- EXERCISE BRIEF -
Please return every line of the records below that holds the word "field".
───── THE DATA
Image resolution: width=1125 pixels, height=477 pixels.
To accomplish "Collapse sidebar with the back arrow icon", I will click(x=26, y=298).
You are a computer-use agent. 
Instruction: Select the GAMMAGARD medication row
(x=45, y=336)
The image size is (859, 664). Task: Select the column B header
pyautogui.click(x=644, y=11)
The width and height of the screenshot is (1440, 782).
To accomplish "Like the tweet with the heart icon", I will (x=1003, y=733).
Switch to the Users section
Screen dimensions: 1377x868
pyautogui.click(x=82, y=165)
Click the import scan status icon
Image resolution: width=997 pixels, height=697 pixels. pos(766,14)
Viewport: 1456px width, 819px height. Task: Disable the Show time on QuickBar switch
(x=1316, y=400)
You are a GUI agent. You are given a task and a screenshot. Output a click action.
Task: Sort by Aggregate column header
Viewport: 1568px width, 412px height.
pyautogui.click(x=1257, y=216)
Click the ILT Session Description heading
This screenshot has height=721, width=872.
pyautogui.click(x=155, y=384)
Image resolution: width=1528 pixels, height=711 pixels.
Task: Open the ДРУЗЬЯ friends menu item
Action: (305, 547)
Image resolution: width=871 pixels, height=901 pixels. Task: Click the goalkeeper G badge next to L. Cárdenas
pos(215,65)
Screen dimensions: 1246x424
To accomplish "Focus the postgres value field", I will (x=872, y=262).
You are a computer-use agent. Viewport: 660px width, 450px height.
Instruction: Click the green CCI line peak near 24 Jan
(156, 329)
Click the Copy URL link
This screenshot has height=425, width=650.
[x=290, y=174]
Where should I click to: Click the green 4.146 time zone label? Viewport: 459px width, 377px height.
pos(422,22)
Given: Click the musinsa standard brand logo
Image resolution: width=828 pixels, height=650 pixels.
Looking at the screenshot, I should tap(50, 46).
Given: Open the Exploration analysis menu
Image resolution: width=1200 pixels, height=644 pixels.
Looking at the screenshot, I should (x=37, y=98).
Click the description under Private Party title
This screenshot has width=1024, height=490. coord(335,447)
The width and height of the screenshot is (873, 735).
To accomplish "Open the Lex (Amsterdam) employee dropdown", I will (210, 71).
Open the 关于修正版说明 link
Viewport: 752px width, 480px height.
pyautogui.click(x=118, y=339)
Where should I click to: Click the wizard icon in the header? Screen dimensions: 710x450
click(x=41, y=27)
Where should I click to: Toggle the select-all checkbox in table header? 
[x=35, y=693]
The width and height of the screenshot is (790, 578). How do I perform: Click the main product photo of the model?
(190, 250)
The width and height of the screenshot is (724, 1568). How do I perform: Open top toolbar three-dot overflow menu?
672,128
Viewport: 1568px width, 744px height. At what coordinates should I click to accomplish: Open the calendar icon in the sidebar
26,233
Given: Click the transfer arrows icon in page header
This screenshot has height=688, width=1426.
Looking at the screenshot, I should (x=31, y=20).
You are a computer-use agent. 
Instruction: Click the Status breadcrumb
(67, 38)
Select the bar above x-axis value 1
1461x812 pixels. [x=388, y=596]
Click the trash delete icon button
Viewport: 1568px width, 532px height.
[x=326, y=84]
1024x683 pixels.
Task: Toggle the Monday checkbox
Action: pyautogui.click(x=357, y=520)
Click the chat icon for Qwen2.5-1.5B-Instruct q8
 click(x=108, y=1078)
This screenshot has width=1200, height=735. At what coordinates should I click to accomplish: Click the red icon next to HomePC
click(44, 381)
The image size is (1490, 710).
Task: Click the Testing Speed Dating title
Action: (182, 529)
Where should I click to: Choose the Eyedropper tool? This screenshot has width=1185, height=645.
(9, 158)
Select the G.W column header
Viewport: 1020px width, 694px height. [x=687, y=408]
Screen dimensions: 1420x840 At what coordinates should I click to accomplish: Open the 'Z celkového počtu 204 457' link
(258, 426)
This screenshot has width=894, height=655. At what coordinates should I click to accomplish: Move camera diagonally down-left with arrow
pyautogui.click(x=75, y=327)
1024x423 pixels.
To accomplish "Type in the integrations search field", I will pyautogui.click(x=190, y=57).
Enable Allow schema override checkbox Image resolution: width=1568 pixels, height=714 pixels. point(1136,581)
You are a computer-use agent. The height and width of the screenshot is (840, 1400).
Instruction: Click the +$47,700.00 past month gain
──────────
- OUTPUT -
To accomplish "Focus the postgres value field", I will (x=872, y=262).
To accomplish "Type in the integrations search field", I will pyautogui.click(x=190, y=57).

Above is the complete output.